Oettinger, Schröder, Pofalla: Gröner Group setzt auf Politiker. Quelle: imago images

Günther Oettinger, Gerhard Schröder, jetzt Ronald Pofalla – der Immobilienentwickler Christoph Gröner nimmt auffallend oft Ex-Politiker in seiner Firmengruppe unter Vertrag. Warum er das tut – und welche Rolle Boris Becker für ihn spielte.

  • Teilen per:
  • Teilen per:

Christoph Gröner flaniert über die Polis-Messe im Böhler-Areal in Düsseldorf – eine der ersten Immobilien-Messen, die er seit dem Ausbruch der Pandemie wieder persönlich besucht. Sichtlich erfreut grüßt er links und rechts Menschen, bleibt stehen, um mit alten Bekannten zu sprechen. „Ich genieße es, mir das Treiben hier anzuschauen – wie die jungen Frauen sich herrichten und die älteren Männer versuchen, sie zu erobern“, sagt der Chef der nach ihm benannten Immobilienentwicklungsfirma Gröner Group. Seine Initialen CG blitzen als kleiner silberner Anstecker auf dem Revers seines Anzugjacketts. Er streckt plötzlich die Brust heraus, macht weit ausfallende Schritte und wirft dabei seine Arme nach vorn: „Wie manche Leute sich hier wichtig machen.“

Eigentlich gehört Gröner eher ins Lager der Macher als in das der stillen Beobachter. Doch das Asset der Introvertierten hat er sich zur Angewohnheit gemacht: „Ohne genaues Beobachten ist kein erfolgreiches Handeln möglich.“ Im Interview mit der WirtschaftsWoche spricht er über die Rolle von Ex-Politikern in seinem Unternehmen, sozialen Wohnungsbau und persönliche Vorbilder.

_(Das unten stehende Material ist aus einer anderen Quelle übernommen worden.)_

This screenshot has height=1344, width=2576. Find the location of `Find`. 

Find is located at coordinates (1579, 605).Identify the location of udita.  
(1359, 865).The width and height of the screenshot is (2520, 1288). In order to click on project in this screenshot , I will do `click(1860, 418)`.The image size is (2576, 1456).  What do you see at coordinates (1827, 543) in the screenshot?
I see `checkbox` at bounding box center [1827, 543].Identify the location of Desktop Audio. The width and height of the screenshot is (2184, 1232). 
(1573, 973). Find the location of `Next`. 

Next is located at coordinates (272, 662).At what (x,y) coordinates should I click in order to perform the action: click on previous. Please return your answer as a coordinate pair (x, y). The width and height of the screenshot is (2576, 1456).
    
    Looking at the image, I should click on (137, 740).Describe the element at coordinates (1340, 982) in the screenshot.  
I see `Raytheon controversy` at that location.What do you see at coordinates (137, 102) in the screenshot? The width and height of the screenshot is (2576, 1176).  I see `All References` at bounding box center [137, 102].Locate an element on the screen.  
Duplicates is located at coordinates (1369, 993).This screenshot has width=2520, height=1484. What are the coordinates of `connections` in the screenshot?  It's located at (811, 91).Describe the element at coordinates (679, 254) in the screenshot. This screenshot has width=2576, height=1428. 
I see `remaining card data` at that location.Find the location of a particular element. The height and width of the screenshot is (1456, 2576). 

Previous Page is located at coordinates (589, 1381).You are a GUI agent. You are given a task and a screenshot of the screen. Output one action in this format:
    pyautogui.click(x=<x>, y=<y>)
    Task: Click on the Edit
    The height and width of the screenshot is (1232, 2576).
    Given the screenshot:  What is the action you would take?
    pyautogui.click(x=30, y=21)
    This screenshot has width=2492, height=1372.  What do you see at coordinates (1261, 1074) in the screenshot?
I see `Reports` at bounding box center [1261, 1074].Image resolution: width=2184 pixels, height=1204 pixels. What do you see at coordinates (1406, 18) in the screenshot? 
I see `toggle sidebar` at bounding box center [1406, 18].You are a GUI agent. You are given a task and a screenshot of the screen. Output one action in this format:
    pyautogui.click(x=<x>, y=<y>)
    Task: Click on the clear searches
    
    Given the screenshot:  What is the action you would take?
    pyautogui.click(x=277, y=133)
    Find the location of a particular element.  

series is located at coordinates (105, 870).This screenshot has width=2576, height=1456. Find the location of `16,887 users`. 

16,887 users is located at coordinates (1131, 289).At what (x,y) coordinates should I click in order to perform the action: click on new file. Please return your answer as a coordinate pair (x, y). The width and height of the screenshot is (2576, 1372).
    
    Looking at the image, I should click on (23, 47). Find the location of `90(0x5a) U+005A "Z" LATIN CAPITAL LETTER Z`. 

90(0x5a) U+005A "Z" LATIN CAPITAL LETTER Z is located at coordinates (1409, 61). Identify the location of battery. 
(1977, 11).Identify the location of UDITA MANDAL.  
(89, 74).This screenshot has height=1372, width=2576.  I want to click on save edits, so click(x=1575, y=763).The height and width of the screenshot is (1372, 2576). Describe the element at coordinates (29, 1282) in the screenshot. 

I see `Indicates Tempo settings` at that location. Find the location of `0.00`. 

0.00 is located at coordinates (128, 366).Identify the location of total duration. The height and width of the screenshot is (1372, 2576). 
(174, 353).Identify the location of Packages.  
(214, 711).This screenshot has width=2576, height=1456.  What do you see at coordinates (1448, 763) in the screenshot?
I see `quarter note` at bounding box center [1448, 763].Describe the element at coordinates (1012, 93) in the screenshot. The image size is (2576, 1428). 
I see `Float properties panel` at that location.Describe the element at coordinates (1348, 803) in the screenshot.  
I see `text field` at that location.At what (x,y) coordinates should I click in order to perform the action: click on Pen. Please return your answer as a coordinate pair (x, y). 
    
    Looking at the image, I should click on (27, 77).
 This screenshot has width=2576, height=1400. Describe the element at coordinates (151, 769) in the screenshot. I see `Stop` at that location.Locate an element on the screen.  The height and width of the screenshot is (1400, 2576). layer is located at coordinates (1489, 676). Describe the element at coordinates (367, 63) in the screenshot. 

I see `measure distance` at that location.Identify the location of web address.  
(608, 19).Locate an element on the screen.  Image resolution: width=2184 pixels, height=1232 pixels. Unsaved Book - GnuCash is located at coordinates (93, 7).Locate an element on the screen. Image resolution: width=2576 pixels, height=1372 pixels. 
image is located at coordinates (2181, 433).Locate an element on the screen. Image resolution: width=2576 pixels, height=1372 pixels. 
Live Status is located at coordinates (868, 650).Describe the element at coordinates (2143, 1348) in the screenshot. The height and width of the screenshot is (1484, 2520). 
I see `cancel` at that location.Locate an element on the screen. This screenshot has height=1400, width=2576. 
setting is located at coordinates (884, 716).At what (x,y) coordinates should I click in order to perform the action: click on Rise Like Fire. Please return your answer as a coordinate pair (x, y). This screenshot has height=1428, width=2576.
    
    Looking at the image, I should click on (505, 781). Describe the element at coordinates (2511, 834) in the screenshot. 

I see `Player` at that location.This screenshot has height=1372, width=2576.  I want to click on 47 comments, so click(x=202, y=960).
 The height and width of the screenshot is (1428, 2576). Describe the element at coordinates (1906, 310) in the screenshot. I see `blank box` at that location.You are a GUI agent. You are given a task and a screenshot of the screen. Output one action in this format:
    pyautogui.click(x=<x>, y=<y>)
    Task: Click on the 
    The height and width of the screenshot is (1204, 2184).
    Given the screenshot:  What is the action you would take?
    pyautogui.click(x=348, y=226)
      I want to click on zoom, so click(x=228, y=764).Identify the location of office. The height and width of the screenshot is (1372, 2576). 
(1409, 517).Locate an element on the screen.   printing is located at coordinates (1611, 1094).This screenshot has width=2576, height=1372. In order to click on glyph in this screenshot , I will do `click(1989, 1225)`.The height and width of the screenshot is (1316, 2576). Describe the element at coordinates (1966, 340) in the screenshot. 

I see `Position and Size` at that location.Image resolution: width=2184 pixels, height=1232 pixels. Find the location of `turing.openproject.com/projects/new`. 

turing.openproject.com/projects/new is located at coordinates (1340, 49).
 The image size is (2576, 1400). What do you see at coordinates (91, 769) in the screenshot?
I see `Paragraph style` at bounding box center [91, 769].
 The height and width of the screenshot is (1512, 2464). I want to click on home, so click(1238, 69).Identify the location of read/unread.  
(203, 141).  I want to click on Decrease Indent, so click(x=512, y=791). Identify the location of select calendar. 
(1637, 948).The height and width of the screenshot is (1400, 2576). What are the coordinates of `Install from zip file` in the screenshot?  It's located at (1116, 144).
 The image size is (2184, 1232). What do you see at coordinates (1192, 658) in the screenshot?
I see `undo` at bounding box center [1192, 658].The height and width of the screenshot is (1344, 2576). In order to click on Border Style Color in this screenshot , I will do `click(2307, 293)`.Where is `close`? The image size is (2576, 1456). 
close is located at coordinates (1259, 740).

Herr Gröner, was wollen Sie in der Immobilienwirtschaft erreichen?
Wenn Deutschland klimaneutral werden will bis 2045, müssen wir innerhalb von 23 Jahren 44 Millionen Haushalte, rund 32.000 Schulen und 5.700 Bahnhöfe klimaneutral bauen oder umrüsten. Wie das gehen soll, ist die gigantische Frage, die die Politik sich nicht einmal zu stellen wagt. Als Unternehmer baue ich diese Kompetenz auf – von meinen 600 Mitarbeitern sind 300 Ingenieure, Planer und Architekten. Wir digitalisieren die Bauwirtschaft mit virtuellen Prototypen, an denen man transparent den Energieverbrauch, den CO2-Ausstoß beim Bau und beim Betrieb und die Kosten ablesen kann.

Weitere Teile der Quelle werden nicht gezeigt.